- Born: 23 March 1939 Newbury, Berkshire, England
- Died: 31 July 2026 (aged 87) New York City, US
- Occupations: Talent manager, entertainment producer, songwriter
- Spouse: Nona Hendryx ​(m. 2011)​

= Vicki Wickham =

English talent manager, entertainment producer and songwriter (1939–2026)

Vicki Heather Wickham (23 March 1939 – 31 July 2026) was an English talent manager, entertainment producer and songwriter. She was the producer of Ready Steady Go! and later the manager of Labelle. She co-wrote the song "You Don't Have to Say You Love Me".

== Early life ==
Wickham was born on 23 March 1939 in the rural community of Newbury about 60 miles west of London, and was raised on a farm nearby in Inkpen. Her father was a farmer and her mother had been a nurse. She attended a boarding school in Berkshire. She then left for London, where over the next few years she had various jobs as an assistant children's book illustrator, a movie-theatre usher, a coffee-shop worker and an office cleaner. She then landed a job as assistant to the BBC radio producer Charles Chilton. In 1962 she was introduced to television producer Elkan Allan, who was creating a pilot episode of the programme Ready Steady Go! Allan hired Wickham as a secretary with the promise that if the show went forward she would be given a creative role.

SOURCE DATA.
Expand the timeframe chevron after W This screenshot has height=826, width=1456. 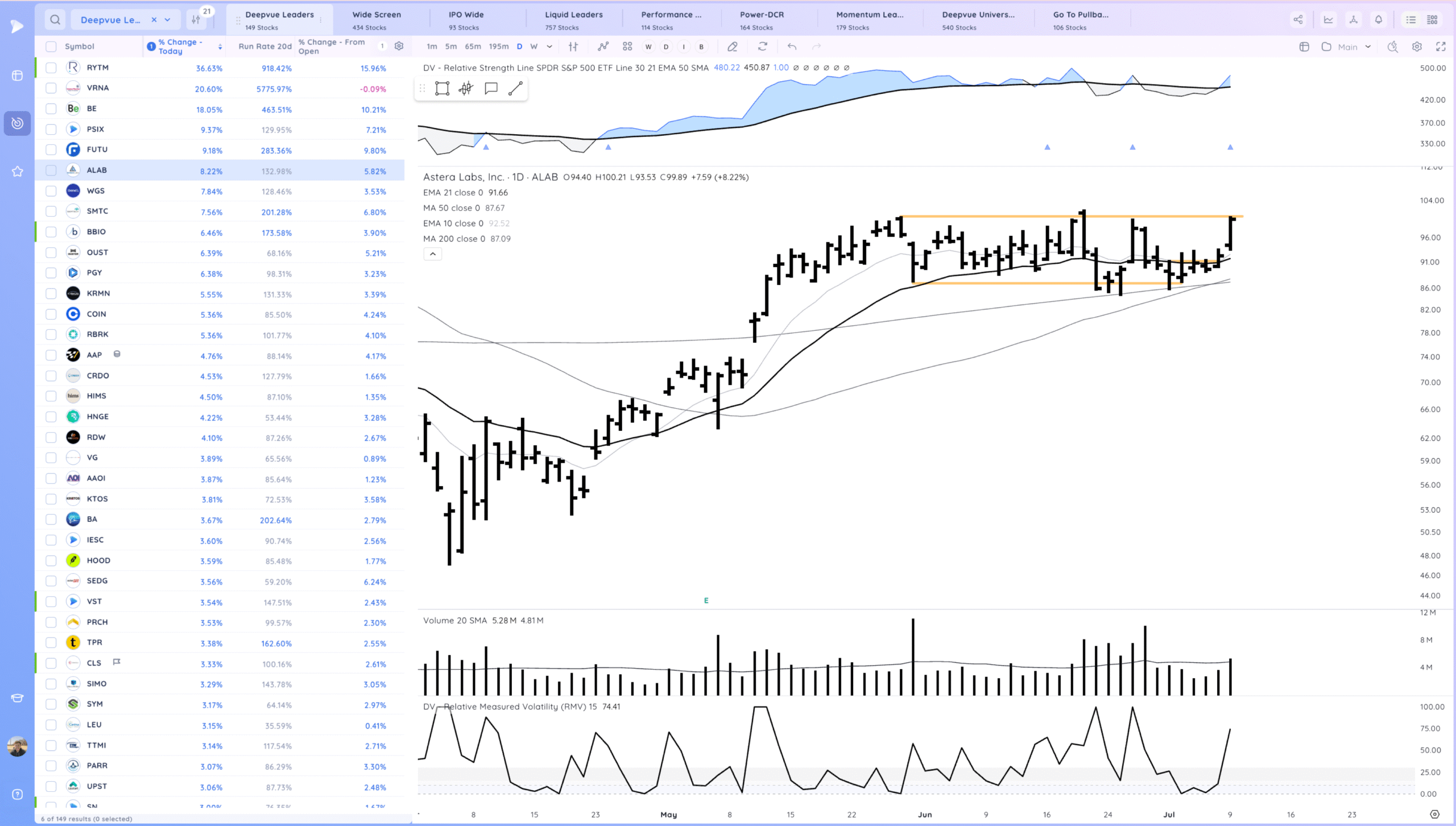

REQUIRED WORK.
According to the Vicki Wickham biography, who hired her as a secretary when the pilot of Ready Steady Go! was being created?

CORRECT ANSWER.
Television producer Elkan Allan.